Em uma biblioteca esquecida, onde histórias viviam em prateleiras antigas, morava Irmgard, uma aprendiz de cozinheira que ansiava por mais do que suas tarefas mundanas. O Rei, um governante austero assombrado pela solidão, buscava consolo em banquetes luxuosos. Elara, a enigmática bibliotecária, guardava a chave para segredos incalculáveis. Mas uma cobra branca, símbolo do conhecimento proibido, prometia uma mudança que poderia elevá-los ou destruí-los a todos.

Irmgard picava vegetais, a mente longe da cozinha. "Mais um banquete, mais uma noite de solidão para o Rei", ela murmurou. De repente, o cozinheiro latiu: "Irmgard! Prove o caldo!". Ela obedeceu, achando-o sem graça. Mas enquanto provava, ela entendeu o potencial escondido das ervas, o equilíbrio sutil que elas ansiavam. O cozinheiro ofegou: "Como você soube?".

Naquela noite, Elara encontrou Irmgard esfregando panelas. "Você tem um dom, criança", disse ela, a voz um sussurro. "A capacidade de entender." Elara revelou um livro antigo detalhando a linguagem dos animais. "O conhecimento pode ser um fardo pesado, Irmgard. Use-o com sabedoria." Ela advertiu: "Algumas verdades são melhor deixadas intocadas."

No banquete, Irmgard serviu o Rei. Ele provou o prato e franziu a testa. "Sem graça! Insípido!", ele rugiu. Mas então, ele parou, um lampejo de compreensão em seus olhos. "Não", ele admitiu, sua voz suavizando, "isso fala de algo mais. Uma saudade silenciosa." Ele perguntou: "Quem preparou isso?"

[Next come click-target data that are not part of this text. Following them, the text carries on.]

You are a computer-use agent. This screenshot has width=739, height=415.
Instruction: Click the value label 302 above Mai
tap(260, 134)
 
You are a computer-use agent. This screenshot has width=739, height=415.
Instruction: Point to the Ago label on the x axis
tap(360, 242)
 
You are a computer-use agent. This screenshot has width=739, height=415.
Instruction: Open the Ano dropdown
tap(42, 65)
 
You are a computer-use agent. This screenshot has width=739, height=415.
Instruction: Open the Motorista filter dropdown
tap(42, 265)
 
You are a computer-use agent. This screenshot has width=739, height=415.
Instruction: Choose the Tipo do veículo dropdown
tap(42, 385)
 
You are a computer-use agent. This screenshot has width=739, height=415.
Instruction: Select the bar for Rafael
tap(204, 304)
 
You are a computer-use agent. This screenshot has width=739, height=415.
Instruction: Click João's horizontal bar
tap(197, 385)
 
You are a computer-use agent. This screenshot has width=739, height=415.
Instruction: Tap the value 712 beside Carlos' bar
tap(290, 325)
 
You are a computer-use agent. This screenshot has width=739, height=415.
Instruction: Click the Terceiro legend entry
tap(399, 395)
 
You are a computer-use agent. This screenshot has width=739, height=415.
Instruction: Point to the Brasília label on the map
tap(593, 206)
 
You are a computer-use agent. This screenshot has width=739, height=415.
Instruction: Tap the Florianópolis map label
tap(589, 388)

O Rei convocou Irmgard. Ele ofereceu ouro para que ela se tornasse sua cozinheira pessoal. "Imagine", ele insistiu, "chega de esfregar panelas, apenas criar obras-primas!". Tentada, ela quase aceitou, mas então lembrou das palavras de Elara. "Devo recusar, Vossa Majestade", ela respondeu, "ouro não pode comprar compreensão."

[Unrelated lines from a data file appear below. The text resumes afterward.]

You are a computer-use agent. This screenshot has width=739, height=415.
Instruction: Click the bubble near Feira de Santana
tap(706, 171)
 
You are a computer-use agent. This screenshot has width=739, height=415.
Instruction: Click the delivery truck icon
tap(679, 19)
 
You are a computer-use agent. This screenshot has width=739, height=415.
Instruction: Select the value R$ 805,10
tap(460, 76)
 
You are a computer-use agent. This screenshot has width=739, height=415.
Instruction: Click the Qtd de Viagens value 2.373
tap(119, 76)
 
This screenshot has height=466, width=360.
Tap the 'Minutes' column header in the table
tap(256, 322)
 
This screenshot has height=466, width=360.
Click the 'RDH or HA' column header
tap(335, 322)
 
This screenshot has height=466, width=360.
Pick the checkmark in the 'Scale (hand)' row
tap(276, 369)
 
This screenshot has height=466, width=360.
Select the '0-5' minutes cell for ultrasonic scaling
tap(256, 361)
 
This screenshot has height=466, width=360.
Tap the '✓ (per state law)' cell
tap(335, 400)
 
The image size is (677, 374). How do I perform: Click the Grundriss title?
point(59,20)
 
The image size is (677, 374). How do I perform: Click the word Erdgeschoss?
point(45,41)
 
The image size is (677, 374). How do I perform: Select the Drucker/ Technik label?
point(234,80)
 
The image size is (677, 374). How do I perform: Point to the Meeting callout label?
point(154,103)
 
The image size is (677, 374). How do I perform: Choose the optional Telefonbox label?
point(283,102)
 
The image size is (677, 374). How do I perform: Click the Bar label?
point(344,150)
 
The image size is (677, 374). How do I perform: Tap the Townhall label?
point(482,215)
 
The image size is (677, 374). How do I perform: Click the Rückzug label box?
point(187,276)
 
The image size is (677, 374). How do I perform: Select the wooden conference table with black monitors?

Mais tarde, Irmgard caminhou pela biblioteca, inquieta. A cobra branca se mexeu em sua jaula de vidro. "Liberte-me", sibilou, "e eu lhe concederei a verdadeira compreensão, os segredos do Rei." Ela hesitou, seus dedos tremendo perto do cadeado. "Mas Elara me avisou...", pensou, seu medo lutando contra sua curiosidade.

Dominada pela curiosidade, Irmgard soltou a cobra. Ela sussurrou: "A tristeza do Rei vem de um amor perdido, uma rainha que desapareceu na floresta." A cobra continuou: "Ele esconde a memória dela atrás de banquetes e ouro." Chocada, Irmgard percebeu a verdade. Ela se lembrou da citação de Aristóteles: "Conhecer a si mesmo é o começo de toda sabedoria." A questão, agora, era o que fazer com essa sabedoria.

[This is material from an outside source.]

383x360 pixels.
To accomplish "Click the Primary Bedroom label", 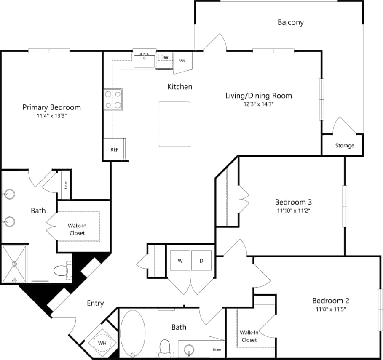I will coord(51,107).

Irmgard confrontou o Rei. "Vossa Majestade", ela declarou, "sua rainha não está perdida, mas escondida em sua memória." Ela contou a ele sobre a revelação da cobra branca, sobre seu luto enterrado. A princípio, ele ficou furioso, descartando as palavras dela como bobagem. Mas a memória de sua rainha, seu verdadeiro amor, começou a despertar.

O Rei, lembrando-se, finalmente desabou. Ele confessou seu medo, sua culpa, sua incapacidade de encarar o passado. Ele se levantou do trono, lágrimas escorrendo pelo rosto. "Levem-me à floresta", ele implorou. "Mostrem-me onde ela desapareceu." A esperança brilhou nos olhos de Irmgard.

Juntos, eles se aventuraram na floresta. Lá, em meio às árvores antigas, o Rei encontrou não sua rainha perdida, mas a força para aceitar sua dor. Ele retornou, não mais um governante solitário, mas um rei sábio e compreensivo. Irmgard, tendo aprendido a valorizar a compreensão acima do ouro, permaneceu ao lado dele, seu reino transformado por uma única e proibida verdade. E assim, o ouro que ele buscava o cegou para o amor que ele tinha.